Stored records:
########################################
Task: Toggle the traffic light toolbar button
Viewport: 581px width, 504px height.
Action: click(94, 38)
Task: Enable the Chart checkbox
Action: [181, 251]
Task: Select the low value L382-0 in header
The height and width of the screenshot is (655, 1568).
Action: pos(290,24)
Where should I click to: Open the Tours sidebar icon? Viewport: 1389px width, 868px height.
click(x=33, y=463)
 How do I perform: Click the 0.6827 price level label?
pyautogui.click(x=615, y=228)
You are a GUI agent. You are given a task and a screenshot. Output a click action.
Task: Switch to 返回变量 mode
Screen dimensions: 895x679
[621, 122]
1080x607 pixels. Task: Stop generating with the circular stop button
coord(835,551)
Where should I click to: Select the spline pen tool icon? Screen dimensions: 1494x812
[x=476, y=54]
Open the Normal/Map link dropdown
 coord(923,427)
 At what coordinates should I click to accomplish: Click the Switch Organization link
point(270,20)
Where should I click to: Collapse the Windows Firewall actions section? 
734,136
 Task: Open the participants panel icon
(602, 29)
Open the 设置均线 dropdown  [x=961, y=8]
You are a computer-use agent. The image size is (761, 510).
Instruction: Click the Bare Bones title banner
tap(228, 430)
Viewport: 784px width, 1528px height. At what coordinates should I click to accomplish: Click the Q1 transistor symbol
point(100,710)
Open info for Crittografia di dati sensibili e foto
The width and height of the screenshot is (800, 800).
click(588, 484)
########################################
● **Your assignment**
Output exactly, and only, the lines running from the one that contains "Where should I click to: Select" through the last line of the entries above.

● **Solved exercise**
Where should I click to: Select the spline pen tool icon? Screen dimensions: 1494x812
[x=476, y=54]
Open the Normal/Map link dropdown
 coord(923,427)
 At what coordinates should I click to accomplish: Click the Switch Organization link
point(270,20)
Where should I click to: Collapse the Windows Firewall actions section? 
734,136
 Task: Open the participants panel icon
(602, 29)
Open the 设置均线 dropdown  [x=961, y=8]
You are a computer-use agent. The image size is (761, 510).
Instruction: Click the Bare Bones title banner
tap(228, 430)
Viewport: 784px width, 1528px height. At what coordinates should I click to accomplish: Click the Q1 transistor symbol
point(100,710)
Open info for Crittografia di dati sensibili e foto
The width and height of the screenshot is (800, 800).
click(588, 484)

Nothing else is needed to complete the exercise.